「槙野だったら、何味にする?」
「小さいな。」

ポンっと頭の上に置かれた涼太の右手を振り払う。

「うっさいな。」

涼太の顔は見なかった。見上げる形になるのが癪だった。

「こんな時間までかき氷の味、考えてたのか?」

「え?」

「ヤヨが言ってた。槙野はかき氷の味を考えてるって。」

ヤヨちゃんにとっては他愛もない話。僕にとっては二人だけの秘密みたいな感じがしてうれしかった。でもヤヨちゃんはそうじゃない。

「ヤヨちゃんが何にするって訊くから。」

「かき氷でも食べんの?こんな…」

寒いのに、って言いたそうに、涼太は辺りを見渡した。その中でかき氷を食べていることを想像して、僕もちょっと身震いした。
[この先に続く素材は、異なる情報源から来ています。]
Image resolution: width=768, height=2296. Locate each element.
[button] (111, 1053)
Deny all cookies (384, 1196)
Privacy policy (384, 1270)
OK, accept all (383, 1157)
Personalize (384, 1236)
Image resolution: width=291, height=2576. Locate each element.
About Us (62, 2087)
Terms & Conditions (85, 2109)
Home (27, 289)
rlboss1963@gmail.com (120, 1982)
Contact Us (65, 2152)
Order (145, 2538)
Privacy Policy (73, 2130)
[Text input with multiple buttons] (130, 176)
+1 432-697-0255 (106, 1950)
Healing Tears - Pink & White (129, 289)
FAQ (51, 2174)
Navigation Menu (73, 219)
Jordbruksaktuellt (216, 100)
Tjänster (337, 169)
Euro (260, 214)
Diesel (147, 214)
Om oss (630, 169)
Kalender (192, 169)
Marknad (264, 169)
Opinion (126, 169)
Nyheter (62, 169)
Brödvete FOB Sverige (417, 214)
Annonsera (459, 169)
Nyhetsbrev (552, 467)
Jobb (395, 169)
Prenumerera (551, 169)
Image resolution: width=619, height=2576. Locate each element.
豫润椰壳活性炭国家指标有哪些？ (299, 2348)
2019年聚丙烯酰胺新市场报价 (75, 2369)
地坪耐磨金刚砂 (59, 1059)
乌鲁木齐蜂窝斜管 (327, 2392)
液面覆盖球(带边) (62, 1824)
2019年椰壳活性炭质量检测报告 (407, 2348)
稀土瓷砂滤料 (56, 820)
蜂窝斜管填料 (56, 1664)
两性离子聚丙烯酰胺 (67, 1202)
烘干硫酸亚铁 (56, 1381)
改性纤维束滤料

「違うよ。もし雪に味をつけるなら、何味にするって。」

「お前はどうせいちごだろ。」

「なんで。」

涼太はきっぱりと言った。僕はなんにも言っていないのに。

「一昨年も去年の花火大会も、槙野はそうだった。散々迷って結局いちごにする。」

そんなこと、どうして憶えているんだろう。僕はあんまり憶えていない。去年はヤヨちゃんと涼太と花火大会に行って、ヤヨちゃんの、生成っぽい生地に金魚が描かれた浴衣姿が、息を飲むほど可愛かったってことくらいしか。
ましてや一昨年のことなんて、かき氷を食べたかどうかすら憶えていない。

「涼太は、何味にするの。」

「ブルーハワイ。」

またきっぱりと即答した涼太に、僕もまた同じ返事をする。

「なんで。」

「槙野がブルーハワイといちごで悩むから。」

涼太はまっすぐに僕を見て言った。僕はちょっと気まずくて、涼太から目を逸らした。

「ヤヨちゃんの家が近くて良かったね。毎日送って行くの大変でしょ。」

僕は早口で言った。ちょっと嫌味みたいな言い方を、ヤヨちゃんにも涼太にもしてしまった気がして後悔した。

「ヤヨは守られる対象だよ。」

「うん?」

想像していなかった僕は、涼太の答えが少し不思議だった。

「ヤヨは、たぶん誰から見ても守ってもらう側の人間だ。だから別に、送っていくことくらいどうってことない。でも…」

「でも?」

「槙野。お前も同じだ。」

涼太はまた僕の頭を軽くポンっとして、マフラーに顔を埋めて歩き出した。

頭の上に僅かに涼太の手のひらの感触が残っている。僕が守られる対象?どういう意味だ?
僕は涼太みたいに強くない。身長も足も小さい。ヤヨちゃんには完全に「女友達」として見られている。だから、だからやめとけって?